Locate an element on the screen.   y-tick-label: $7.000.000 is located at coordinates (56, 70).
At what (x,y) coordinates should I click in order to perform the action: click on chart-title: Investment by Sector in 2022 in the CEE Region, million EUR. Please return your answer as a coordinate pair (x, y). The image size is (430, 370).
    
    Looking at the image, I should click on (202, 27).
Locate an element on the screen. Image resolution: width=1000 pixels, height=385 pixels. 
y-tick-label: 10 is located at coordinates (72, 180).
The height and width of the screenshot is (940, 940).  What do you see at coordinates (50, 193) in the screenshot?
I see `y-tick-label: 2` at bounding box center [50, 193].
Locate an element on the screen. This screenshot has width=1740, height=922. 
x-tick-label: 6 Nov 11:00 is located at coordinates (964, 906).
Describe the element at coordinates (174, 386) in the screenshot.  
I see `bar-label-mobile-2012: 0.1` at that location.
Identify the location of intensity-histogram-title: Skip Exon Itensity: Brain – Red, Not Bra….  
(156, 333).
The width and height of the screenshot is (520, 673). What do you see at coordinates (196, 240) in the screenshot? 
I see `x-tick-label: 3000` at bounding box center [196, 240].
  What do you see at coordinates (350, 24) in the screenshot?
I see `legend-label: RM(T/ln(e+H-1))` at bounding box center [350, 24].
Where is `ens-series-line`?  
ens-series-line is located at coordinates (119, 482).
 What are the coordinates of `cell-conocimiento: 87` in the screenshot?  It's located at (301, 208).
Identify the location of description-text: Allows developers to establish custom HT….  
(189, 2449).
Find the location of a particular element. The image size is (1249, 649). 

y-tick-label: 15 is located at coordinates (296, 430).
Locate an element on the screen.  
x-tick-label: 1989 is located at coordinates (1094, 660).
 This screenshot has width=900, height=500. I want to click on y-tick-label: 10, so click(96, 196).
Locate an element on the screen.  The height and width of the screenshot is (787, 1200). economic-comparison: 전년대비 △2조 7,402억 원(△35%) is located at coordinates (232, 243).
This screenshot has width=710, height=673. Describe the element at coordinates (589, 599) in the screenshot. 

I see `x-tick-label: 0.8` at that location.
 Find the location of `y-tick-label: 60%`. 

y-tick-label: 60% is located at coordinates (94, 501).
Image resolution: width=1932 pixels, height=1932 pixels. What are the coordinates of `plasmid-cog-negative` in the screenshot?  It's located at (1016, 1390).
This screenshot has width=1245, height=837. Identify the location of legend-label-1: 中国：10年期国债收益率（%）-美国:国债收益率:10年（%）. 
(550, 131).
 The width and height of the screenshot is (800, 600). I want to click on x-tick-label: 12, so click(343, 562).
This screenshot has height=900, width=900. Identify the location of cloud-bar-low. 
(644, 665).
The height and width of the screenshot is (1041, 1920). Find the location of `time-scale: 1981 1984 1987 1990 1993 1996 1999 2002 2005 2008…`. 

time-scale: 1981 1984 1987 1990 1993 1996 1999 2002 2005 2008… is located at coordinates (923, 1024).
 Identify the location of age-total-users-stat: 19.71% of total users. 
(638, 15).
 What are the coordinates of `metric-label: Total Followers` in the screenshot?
● ● ●
• [Assignment]:
Copy each of the items above word for word, with nothing changed or left out.

• [Response box]:
Locate an element on the screen.   y-tick-label: $7.000.000 is located at coordinates (56, 70).
At what (x,y) coordinates should I click in order to perform the action: click on chart-title: Investment by Sector in 2022 in the CEE Region, million EUR. Please return your answer as a coordinate pair (x, y). The image size is (430, 370).
    
    Looking at the image, I should click on (202, 27).
Locate an element on the screen. Image resolution: width=1000 pixels, height=385 pixels. 
y-tick-label: 10 is located at coordinates (72, 180).
The height and width of the screenshot is (940, 940).  What do you see at coordinates (50, 193) in the screenshot?
I see `y-tick-label: 2` at bounding box center [50, 193].
Locate an element on the screen. This screenshot has width=1740, height=922. 
x-tick-label: 6 Nov 11:00 is located at coordinates (964, 906).
Describe the element at coordinates (174, 386) in the screenshot.  
I see `bar-label-mobile-2012: 0.1` at that location.
Identify the location of intensity-histogram-title: Skip Exon Itensity: Brain – Red, Not Bra….  
(156, 333).
The width and height of the screenshot is (520, 673). What do you see at coordinates (196, 240) in the screenshot? 
I see `x-tick-label: 3000` at bounding box center [196, 240].
  What do you see at coordinates (350, 24) in the screenshot?
I see `legend-label: RM(T/ln(e+H-1))` at bounding box center [350, 24].
Where is `ens-series-line`?  
ens-series-line is located at coordinates (119, 482).
 What are the coordinates of `cell-conocimiento: 87` in the screenshot?  It's located at (301, 208).
Identify the location of description-text: Allows developers to establish custom HT….  
(189, 2449).
Find the location of a particular element. The image size is (1249, 649). 

y-tick-label: 15 is located at coordinates (296, 430).
Locate an element on the screen.  
x-tick-label: 1989 is located at coordinates (1094, 660).
 This screenshot has width=900, height=500. I want to click on y-tick-label: 10, so click(96, 196).
Locate an element on the screen.  The height and width of the screenshot is (787, 1200). economic-comparison: 전년대비 △2조 7,402억 원(△35%) is located at coordinates (232, 243).
This screenshot has width=710, height=673. Describe the element at coordinates (589, 599) in the screenshot. 

I see `x-tick-label: 0.8` at that location.
 Find the location of `y-tick-label: 60%`. 

y-tick-label: 60% is located at coordinates (94, 501).
Image resolution: width=1932 pixels, height=1932 pixels. What are the coordinates of `plasmid-cog-negative` in the screenshot?  It's located at (1016, 1390).
This screenshot has width=1245, height=837. Identify the location of legend-label-1: 中国：10年期国债收益率（%）-美国:国债收益率:10年（%）. 
(550, 131).
 The width and height of the screenshot is (800, 600). I want to click on x-tick-label: 12, so click(343, 562).
This screenshot has height=900, width=900. Identify the location of cloud-bar-low. 
(644, 665).
The height and width of the screenshot is (1041, 1920). Find the location of `time-scale: 1981 1984 1987 1990 1993 1996 1999 2002 2005 2008…`. 

time-scale: 1981 1984 1987 1990 1993 1996 1999 2002 2005 2008… is located at coordinates (923, 1024).
 Identify the location of age-total-users-stat: 19.71% of total users. 
(638, 15).
 What are the coordinates of `metric-label: Total Followers` in the screenshot?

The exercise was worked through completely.